# MoCA question



## Goober96 (Jun 28, 2005)

I have a 4 tuner Premiere currently but use an external MoCA adapter to enable MoCA on my network because I perceived some issues when I tried to use the built-in MoCA. My question is are those issues just in my head and is there any benefit to using the built-in MoCA or an external device? I have a Roamio Pro on the way and was just wondering if I should use the built in MoCA when it arrives or just leave my adapter in place. Thanks.


----------



## Goober96 (Jun 28, 2005)

Oh I need to clarify that I am referring to using the MoCA bridge in the TiVo. It is plugged in via Ethernet as well. If I used the built-in bridge I would get rid of the adapter at the switch.


----------



## BigJimOutlaw (Mar 21, 2004)

What issues did you perceive?


----------



## Goober96 (Jun 28, 2005)

I had some instances where MRV didn't seem to work properly (would cut off) and those seemed to be alleviated when I stopped using the internal MoCA bridge. Using it as a bridge has to increase the bandwidth demands on the TiVo so I just wasn't sure if there was an advantage to offloading that traffic to an external adapter.


----------



## BigJimOutlaw (Mar 21, 2004)

Doesn't sound like a particularly "known" issue, but if you had it then it was real. Only way to tell if it's resolved is to try it out with the Roamio when you get it, I guess.

The benefit of using the internal MoCA is you don't need that adapter, or you can attach it to something else if you want. Otherwise it's fine to keep using it too. No biggie either way.

────────────────────────────────────────

• Goal:
Retype the part of the MoCA thread starting with "I have a 4 tuner" and going on through "at the switch.". The material that comes next is from an unrelated source.

• Data section:
────────────────────────────────────────

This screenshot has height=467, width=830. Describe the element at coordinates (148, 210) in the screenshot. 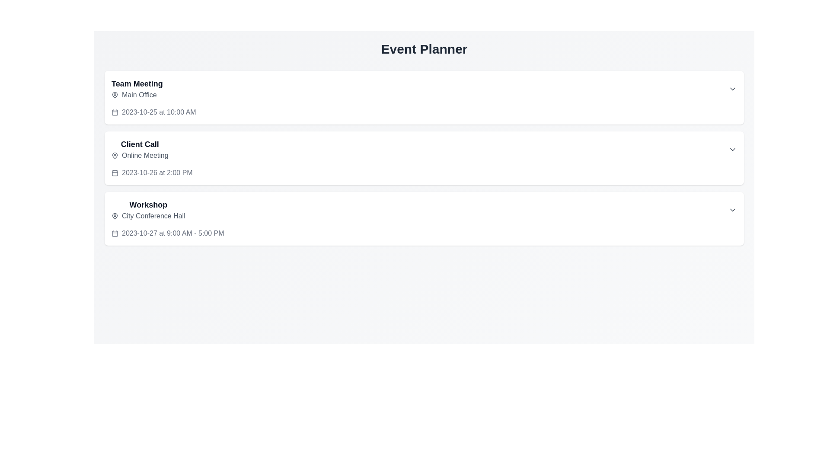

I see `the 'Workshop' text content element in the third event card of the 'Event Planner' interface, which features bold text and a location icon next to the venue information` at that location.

────────────────────────────────────────

• Result of the exercise:
I have a 4 tuner Premiere currently but use an external MoCA adapter to enable MoCA on my network because I perceived some issues when I tried to use the built-in MoCA. My question is are those issues just in my head and is there any benefit to using the built-in MoCA or an external device? I have a Roamio Pro on the way and was just wondering if I should use the built in MoCA when it arrives or just leave my adapter in place. Thanks.


----------



## Goober96 (Jun 28, 2005)

Oh I need to clarify that I am referring to using the MoCA bridge in the TiVo. It is plugged in via Ethernet as well. If I used the built-in bridge I would get rid of the adapter at the switch.